- [Source passage]
* * *
= Municipal Corporation (Pakistan) =

Pakistani municipal authority

The Municipal Corporation (MC) (Urdu: بلدیہ عظمی) is a municipal authority established under the local governments in Pakistan. According to Local Governments Act of Punjab, Sindh, Khyber-Pakhtunkhwa, Balochistan, Gilgit-Baltistan, and Azad Jammu and Kashmir, the Metropolitan Corporation is a corporate entity with perpetual succession, a seal, and the authority to purchase, keep, and engage into any contract as well as to bring and receive legal actions.

There are many Municipal Corporations in Pakistan and the Mayor is the head of each Municipal Corporation.

== Functions ==
Municipal Corporation's duties include:

- Approving spatial plans, master plans, zoning, land use plans, including land classification and reclassification, Environmental Control, urban design, urban renewal, and ecological balances.
- Enact laws and bye-laws governing public utilities, infrastructure, roads, markets, zoning, land use, housing, and the environment.
- Accept plans for mass transit and public transportation, as well as the building of inter-town routes, expressways, bridges, and underpasses.
- Preserve cultural and historical resources.
- Work on the city's landscaping, monuments, and embellishment.
- Approving fees and taxes.
- Relief for the poor, those in need, children, widows, orphans, and those with disabilities.
- Regulate markets and services, award licenses, permits, and permissions, and, when appropriate, apply fines for violations.
- Planning, engineering, and control of the movement of people and goods through the use oftraffic signals, road signs, street markings, parking spaces, and transport hubs, stops, stands, and terminals.
* * *
- [Information shown]
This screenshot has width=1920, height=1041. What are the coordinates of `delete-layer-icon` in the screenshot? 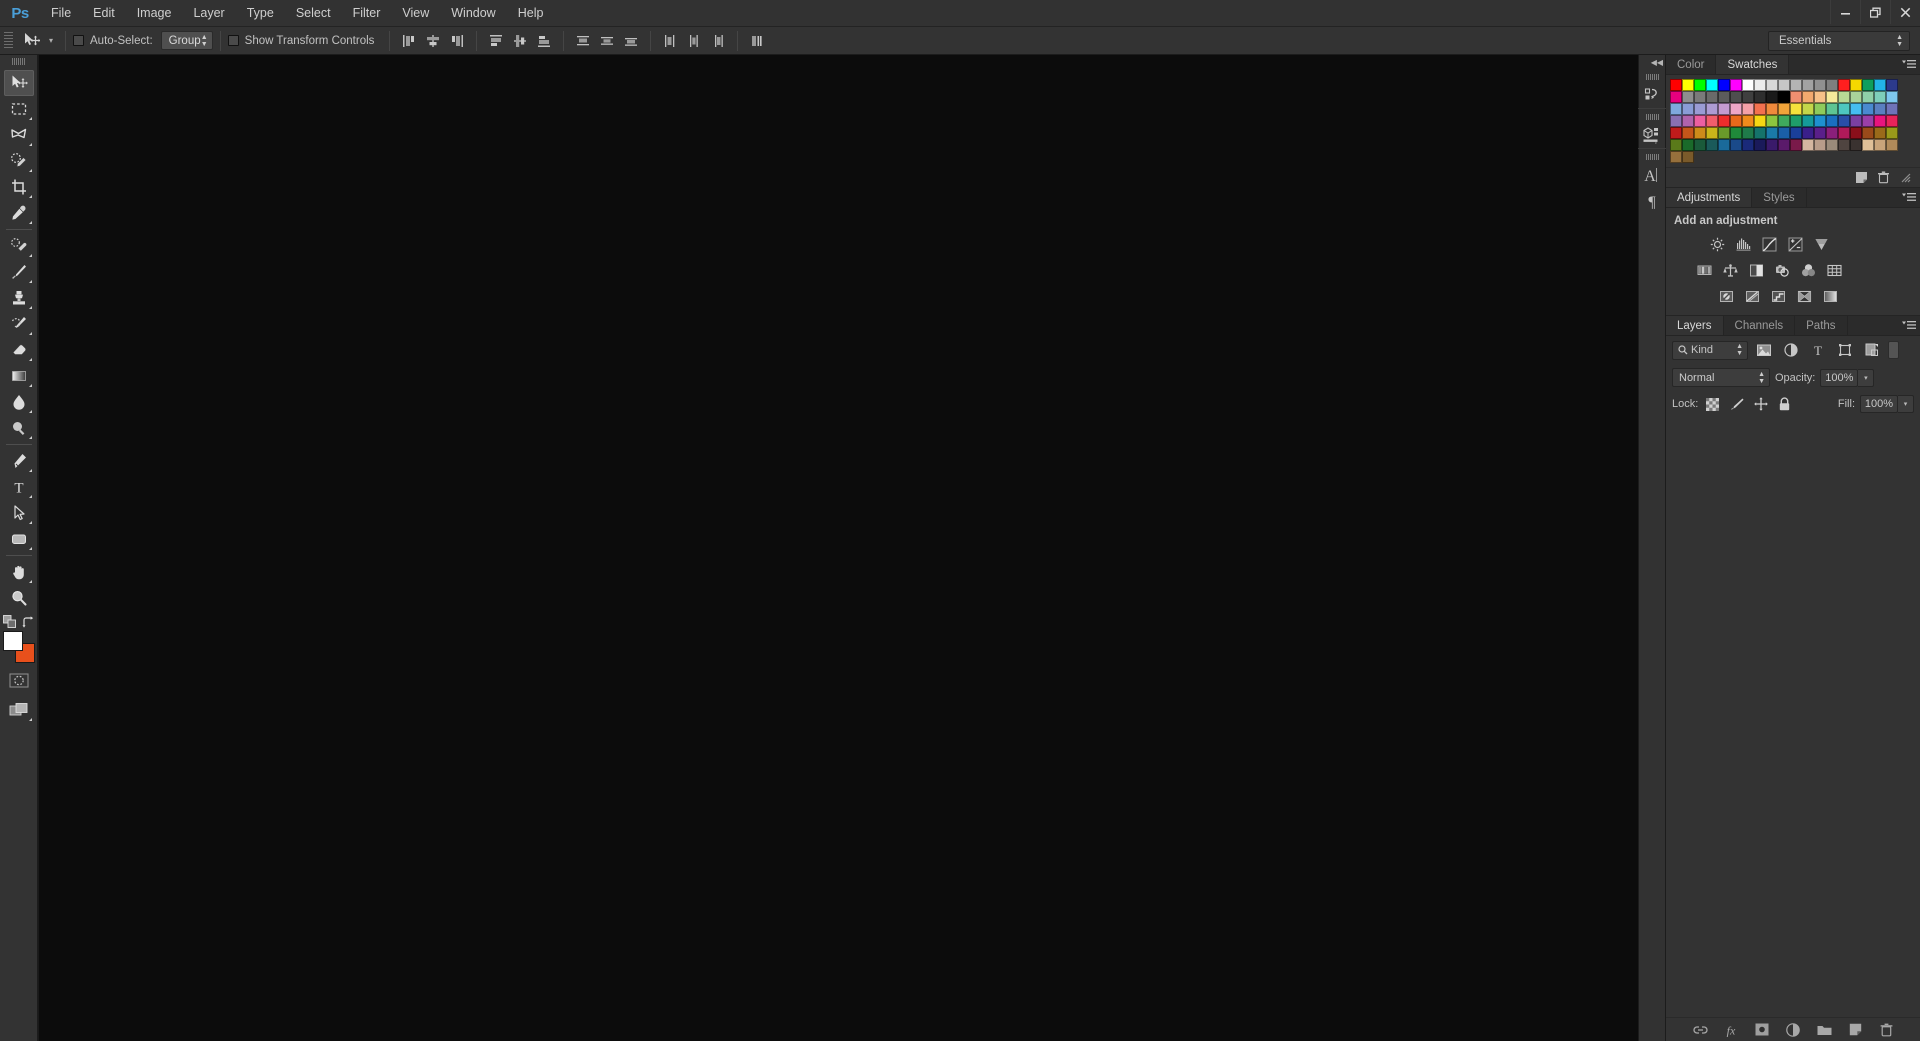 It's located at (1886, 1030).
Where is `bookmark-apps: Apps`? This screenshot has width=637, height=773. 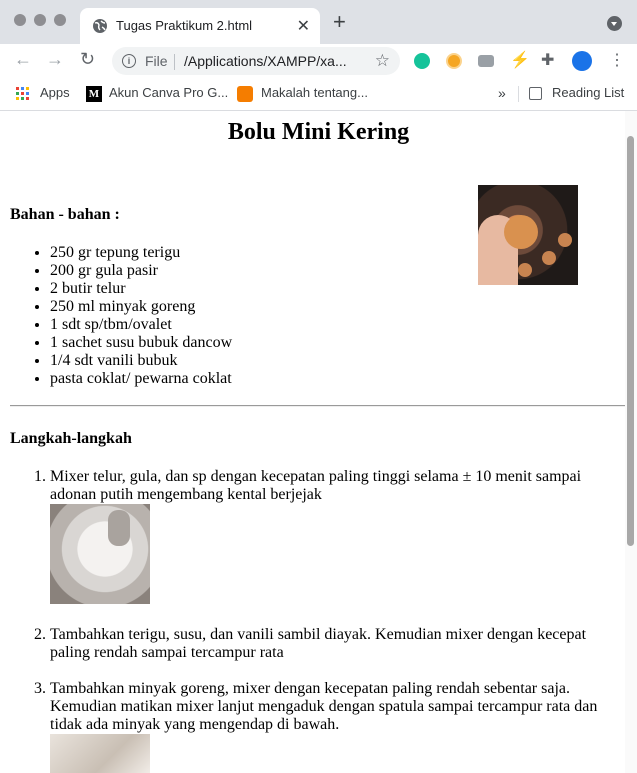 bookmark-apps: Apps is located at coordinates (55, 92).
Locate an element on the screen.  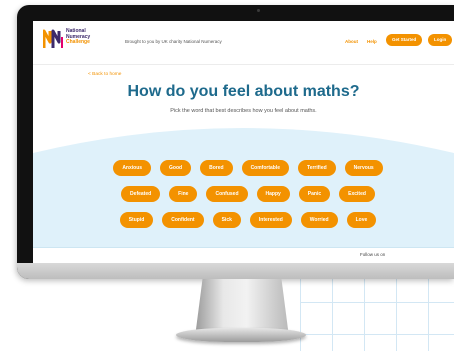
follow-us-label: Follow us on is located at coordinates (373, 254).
* * *
- [Questions to answer]
- A) Answer these questions from the Municipal Corporation text:
(i) Who is the head of each Municipal Corporation?
(ii) What is the Urdu name given for the Municipal Corporation?
(iii) Which groups are listed as receiving relief?
- B) Copy the Municipal Corporation text between "- Accept plans" and "those with disabilities.", inclusive, and change "monuments" to "statues".
The lines placed after the text are independent material and are not connected to it.

- [Your responses]
- A)
(i) The Mayor.
(ii) بلدیہ عظمی.
(iii) The poor, those in need, children, widows, orphans, and those with disabilities.

- B)
- Accept plans for mass transit and public transportation, as well as the building of inter-town routes, expressways, bridges, and underpasses.
- Preserve cultural and historical resources.
- Work on the city's landscaping, statues, and embellishment.
- Approving fees and taxes.
- Relief for the poor, those in need, children, widows, orphans, and those with disabilities.